From a reformist point of view, the dead, including the Prophet and the awliyā', are truly dead; mutual visits and conversations between the dead and the living are impossible. To underline this point, reformist thinkers often cite a Qur'anic verse stating that "behind those [who leave the world] there is a barrier [of death] (barzakh) until the Day when all will be raised from the dead" (23:100). According to reformist readings of this verse, the dead are strictly separated from the living until Judgment Day. The barzakh here is not an in-between space but a barrier.
"So what if he is?" the imam responded when I referred to the saint's presence in the barzakh. Al-Imām al-Shāfi'ī might be in that realm, but he cannot influence the lives of the living. So what? might be the best way to sum up what reformist reason more generally has to say about the possibility of truthful dream-visions. Such dreams exist in theory but no longer in practice. The dead are in the barzakh, but the living have no access to that realm. While dream-visions are not categorically denied, dreams cannot live up to the imperative of certitude that is embraced by reformist reason. The possibility of prophecy is accordingly not erased, but it is bounded.
In the imam's view, the fact that people write letters to a dead saint is a token of their ignorance, their lack of enlightenment. Instead of turning to a metaphysical Elsewhere for help, they should learn how to take their problems into their own hands. Like Ru'a's critics, the imam holds that expecting help from an Elsewhere leads to idle talk and confusion and that Islam should be swept free of all superstitious beliefs. Modern science in his eyes is not a token of secularism or Western imperialism but a tool for purifying Islam. Through it, all minds are to be enlightened.
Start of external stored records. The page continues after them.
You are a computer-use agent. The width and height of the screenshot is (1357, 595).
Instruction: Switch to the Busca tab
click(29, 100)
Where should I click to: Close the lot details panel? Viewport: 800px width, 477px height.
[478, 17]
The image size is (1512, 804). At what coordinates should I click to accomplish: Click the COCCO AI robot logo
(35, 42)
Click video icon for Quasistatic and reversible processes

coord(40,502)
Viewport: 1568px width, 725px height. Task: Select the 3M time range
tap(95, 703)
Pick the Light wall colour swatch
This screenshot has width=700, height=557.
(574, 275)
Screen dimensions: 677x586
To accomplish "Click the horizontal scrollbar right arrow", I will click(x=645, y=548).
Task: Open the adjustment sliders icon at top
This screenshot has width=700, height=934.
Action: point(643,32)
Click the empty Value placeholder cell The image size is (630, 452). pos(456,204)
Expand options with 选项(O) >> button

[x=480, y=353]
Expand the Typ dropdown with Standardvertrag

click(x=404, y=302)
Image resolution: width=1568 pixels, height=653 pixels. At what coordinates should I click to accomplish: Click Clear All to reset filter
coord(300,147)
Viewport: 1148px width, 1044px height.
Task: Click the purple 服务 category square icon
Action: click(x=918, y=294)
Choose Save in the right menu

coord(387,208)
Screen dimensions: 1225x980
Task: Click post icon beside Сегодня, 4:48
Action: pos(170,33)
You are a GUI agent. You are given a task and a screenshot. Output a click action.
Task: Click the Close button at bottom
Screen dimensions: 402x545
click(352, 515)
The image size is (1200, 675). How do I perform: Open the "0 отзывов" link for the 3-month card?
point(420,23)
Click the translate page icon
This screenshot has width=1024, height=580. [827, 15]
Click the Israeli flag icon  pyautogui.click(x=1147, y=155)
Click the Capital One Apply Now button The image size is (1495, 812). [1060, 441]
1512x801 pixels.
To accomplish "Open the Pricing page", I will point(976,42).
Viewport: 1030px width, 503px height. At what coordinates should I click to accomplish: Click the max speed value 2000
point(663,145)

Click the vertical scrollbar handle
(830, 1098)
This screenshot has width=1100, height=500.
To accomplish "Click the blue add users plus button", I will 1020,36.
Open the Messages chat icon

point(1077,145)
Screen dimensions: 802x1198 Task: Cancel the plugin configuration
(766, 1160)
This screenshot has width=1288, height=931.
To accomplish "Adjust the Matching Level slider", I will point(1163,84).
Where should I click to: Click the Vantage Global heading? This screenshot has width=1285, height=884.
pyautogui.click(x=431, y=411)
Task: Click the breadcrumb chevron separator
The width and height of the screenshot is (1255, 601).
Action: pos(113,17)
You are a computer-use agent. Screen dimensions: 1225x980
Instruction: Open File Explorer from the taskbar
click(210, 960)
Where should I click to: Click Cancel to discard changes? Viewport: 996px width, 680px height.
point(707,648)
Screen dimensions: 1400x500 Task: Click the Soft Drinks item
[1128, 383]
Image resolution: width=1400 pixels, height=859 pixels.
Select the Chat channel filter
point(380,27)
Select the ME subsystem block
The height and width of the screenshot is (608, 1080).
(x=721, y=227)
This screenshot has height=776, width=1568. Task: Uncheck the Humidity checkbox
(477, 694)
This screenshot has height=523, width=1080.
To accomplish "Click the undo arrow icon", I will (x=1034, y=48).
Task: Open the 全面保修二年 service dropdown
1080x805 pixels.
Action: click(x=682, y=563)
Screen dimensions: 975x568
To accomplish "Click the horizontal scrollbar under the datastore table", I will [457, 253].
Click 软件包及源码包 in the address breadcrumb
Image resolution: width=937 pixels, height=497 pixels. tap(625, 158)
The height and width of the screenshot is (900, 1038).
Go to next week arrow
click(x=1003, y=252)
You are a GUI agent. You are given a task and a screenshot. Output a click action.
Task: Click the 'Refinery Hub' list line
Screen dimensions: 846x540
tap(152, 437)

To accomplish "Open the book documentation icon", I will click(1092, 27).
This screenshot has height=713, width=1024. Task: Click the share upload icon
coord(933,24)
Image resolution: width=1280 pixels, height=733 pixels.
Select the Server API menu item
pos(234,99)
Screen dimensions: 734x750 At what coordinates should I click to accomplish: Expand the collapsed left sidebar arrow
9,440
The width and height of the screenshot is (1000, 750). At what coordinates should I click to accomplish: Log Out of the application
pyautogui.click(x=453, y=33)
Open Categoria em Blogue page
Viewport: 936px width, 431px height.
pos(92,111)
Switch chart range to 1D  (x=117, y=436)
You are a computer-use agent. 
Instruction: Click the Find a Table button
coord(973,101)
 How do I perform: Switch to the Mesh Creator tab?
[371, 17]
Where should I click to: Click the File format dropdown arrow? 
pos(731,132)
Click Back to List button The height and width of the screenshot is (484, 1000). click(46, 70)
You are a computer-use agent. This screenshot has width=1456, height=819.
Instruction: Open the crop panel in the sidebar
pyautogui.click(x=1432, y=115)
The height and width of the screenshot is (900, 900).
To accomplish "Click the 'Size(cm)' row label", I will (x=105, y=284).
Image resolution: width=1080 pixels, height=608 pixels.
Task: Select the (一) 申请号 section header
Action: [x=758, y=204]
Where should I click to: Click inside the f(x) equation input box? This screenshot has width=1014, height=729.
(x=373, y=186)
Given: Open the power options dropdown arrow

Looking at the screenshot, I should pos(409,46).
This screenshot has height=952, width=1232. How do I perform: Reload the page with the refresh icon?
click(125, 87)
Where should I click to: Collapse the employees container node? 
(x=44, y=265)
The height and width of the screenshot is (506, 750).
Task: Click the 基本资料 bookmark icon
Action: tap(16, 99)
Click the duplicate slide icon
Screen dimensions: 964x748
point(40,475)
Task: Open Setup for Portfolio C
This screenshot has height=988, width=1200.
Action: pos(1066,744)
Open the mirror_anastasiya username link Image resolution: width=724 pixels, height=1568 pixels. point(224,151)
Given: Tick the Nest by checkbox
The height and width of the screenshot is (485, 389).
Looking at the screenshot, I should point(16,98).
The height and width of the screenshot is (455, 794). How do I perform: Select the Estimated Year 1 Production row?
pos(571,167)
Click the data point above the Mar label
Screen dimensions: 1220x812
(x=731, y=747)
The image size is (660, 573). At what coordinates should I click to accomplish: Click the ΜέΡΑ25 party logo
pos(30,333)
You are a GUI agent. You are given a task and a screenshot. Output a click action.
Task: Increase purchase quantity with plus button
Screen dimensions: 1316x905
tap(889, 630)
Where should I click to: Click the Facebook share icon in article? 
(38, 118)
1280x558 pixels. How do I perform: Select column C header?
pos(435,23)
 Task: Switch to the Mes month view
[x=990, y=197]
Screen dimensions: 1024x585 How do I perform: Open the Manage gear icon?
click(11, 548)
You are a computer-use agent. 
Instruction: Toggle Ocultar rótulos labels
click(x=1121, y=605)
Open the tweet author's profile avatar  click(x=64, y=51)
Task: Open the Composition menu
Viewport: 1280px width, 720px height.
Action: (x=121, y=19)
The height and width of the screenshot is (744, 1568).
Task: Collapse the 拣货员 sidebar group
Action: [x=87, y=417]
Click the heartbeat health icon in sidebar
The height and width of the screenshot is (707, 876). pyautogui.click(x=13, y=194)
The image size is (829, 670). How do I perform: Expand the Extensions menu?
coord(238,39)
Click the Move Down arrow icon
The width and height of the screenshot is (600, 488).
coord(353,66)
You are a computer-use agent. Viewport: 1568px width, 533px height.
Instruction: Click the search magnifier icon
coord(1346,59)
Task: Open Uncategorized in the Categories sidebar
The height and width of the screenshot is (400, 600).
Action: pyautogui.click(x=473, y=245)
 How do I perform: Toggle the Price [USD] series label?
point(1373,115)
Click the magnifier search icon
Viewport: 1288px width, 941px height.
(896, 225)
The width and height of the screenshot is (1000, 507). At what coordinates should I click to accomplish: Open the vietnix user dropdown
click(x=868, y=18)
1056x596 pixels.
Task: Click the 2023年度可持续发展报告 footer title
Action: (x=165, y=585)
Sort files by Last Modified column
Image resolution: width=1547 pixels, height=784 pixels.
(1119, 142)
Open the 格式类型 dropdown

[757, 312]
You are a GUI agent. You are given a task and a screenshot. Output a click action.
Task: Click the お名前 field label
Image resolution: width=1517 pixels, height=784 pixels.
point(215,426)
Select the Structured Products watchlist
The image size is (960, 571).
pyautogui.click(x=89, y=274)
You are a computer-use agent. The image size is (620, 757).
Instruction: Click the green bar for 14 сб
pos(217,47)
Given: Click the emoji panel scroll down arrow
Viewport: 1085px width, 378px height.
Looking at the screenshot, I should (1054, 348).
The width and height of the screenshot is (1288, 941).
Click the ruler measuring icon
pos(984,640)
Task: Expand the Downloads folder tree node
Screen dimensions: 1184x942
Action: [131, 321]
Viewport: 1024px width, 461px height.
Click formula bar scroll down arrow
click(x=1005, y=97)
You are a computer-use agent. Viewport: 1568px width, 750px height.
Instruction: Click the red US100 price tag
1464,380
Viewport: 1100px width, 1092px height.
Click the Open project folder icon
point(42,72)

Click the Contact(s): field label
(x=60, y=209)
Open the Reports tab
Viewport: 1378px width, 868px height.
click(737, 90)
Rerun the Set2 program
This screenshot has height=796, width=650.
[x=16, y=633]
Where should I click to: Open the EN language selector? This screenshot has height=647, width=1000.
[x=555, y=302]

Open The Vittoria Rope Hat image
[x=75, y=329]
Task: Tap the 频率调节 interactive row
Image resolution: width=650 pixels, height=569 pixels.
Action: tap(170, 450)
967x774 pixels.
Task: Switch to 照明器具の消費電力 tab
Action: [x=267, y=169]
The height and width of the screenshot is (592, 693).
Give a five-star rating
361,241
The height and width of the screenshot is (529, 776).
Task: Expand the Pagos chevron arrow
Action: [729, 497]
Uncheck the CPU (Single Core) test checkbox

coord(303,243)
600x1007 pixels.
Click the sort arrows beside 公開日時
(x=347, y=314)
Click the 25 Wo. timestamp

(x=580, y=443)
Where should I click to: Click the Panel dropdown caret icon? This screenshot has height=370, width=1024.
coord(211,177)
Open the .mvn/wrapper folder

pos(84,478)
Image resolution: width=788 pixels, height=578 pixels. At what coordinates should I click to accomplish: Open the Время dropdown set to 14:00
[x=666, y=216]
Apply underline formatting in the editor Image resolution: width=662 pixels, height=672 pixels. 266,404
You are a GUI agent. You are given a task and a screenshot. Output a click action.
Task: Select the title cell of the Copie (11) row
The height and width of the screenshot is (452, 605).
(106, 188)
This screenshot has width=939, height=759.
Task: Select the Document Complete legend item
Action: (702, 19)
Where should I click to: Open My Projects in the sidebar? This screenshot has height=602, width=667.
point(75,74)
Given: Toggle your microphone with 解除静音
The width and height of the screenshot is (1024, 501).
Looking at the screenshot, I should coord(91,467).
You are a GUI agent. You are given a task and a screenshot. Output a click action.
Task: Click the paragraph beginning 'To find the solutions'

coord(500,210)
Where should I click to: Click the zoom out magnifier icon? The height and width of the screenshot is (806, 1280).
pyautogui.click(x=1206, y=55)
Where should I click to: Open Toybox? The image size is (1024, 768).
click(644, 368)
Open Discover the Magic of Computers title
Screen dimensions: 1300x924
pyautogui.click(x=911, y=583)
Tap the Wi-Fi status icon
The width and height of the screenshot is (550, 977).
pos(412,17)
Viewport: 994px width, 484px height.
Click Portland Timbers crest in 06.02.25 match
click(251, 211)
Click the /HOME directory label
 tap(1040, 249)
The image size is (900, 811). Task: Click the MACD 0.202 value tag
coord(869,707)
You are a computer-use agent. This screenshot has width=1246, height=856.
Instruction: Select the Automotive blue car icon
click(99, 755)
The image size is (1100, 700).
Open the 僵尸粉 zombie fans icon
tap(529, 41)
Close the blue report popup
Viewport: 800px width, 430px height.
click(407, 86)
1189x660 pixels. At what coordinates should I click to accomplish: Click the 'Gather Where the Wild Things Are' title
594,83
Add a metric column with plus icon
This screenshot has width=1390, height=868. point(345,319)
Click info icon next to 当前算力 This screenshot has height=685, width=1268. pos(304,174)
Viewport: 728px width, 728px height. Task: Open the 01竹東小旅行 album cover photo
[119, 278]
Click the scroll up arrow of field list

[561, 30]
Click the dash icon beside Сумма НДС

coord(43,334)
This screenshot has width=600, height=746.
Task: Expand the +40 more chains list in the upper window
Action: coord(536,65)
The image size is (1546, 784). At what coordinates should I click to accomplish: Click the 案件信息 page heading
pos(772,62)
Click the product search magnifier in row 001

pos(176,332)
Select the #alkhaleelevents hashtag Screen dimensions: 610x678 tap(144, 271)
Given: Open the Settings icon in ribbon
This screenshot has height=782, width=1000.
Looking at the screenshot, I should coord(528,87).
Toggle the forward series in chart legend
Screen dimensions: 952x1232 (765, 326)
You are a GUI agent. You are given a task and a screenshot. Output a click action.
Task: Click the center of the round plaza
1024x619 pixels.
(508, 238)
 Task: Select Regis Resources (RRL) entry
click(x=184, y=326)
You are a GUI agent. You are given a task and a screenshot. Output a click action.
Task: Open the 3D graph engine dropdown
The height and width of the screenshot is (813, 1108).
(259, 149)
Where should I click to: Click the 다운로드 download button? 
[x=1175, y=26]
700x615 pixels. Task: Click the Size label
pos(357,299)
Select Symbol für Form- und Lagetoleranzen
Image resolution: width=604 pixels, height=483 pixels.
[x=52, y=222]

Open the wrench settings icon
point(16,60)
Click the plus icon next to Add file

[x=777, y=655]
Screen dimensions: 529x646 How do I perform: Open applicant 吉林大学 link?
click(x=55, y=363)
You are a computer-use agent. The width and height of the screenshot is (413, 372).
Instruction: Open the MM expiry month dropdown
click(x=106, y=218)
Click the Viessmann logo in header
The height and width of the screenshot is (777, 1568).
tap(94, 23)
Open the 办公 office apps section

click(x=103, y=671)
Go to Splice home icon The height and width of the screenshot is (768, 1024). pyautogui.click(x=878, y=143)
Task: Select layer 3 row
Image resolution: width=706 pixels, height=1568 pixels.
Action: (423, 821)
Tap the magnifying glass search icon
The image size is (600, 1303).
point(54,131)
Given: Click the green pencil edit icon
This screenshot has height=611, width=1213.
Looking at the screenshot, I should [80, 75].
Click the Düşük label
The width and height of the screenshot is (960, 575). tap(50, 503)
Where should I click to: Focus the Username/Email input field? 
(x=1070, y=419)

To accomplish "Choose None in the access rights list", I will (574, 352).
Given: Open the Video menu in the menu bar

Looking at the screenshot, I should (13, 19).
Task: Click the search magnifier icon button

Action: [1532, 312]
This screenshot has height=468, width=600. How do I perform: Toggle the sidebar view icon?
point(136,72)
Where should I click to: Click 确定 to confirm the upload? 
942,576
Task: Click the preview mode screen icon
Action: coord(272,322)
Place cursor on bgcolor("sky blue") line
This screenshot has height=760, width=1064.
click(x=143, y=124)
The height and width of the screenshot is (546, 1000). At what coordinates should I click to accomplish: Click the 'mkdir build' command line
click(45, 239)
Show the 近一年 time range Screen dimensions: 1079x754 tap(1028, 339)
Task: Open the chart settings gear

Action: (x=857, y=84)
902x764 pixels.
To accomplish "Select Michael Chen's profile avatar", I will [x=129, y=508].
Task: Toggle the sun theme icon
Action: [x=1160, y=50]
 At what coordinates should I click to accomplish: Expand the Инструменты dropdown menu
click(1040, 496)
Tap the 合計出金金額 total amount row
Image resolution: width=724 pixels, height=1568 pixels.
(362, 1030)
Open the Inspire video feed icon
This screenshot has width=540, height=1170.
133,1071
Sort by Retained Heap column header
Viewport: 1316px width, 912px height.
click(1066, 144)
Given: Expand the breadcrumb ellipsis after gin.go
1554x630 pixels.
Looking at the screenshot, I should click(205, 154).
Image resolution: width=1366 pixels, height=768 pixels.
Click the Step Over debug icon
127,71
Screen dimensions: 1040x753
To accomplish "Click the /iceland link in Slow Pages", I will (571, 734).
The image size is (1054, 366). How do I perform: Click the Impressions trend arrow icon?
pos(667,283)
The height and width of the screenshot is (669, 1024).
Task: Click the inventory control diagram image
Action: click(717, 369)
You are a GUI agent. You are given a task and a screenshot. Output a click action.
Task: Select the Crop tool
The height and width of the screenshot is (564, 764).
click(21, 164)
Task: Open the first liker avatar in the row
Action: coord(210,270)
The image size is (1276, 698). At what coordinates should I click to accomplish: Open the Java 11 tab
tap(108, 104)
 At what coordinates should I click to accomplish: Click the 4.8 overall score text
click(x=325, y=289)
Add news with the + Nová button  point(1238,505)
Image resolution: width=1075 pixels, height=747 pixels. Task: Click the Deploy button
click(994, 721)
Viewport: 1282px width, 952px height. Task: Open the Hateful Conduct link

Gradually our conversation turned to more mundane matters. I learned that the imam had grown up in Upper Egypt, that he had studied in Saudi Arabia, that he greatly admired the orderliness that he associates with Germany, and that he had never chosen to work in al-Imām al-Shāfi'ī's saintly mosque but the government had assigned him to it-maybe precisely because of his rationalistic stance.
Of course, until all minds are "enlightened," neither the Egyptian state nor its imams can prevent people from dreaming of saints or from writing letters to them. The most they can do is interdict dream programs on national television and ritually erase the material traces of the people's "superstitions." At al-Imām al-Shāfi'ī's shrine, government officials collect and burn the believers' letters on a weekly basis. In a gesture toward a brighter future, when all "ignorance" will be overcome, the people's requests go up in smoke. Other times the letters fulfill an even more pragmatic purpose. The imam told me that before the letters are burned, he occasionally reads some of them to get a sense of people's worries and concerns, which he then addresses in his Friday sermons. If, for instance, a number of the letters are about divorce, the sermon will include strategies for dealing with marital problems. In the imam's opinion, he can provide concrete, religiously and scientifically sound advice; al-Imām al-Shāfi'ī cannot. He is dead and out of reach.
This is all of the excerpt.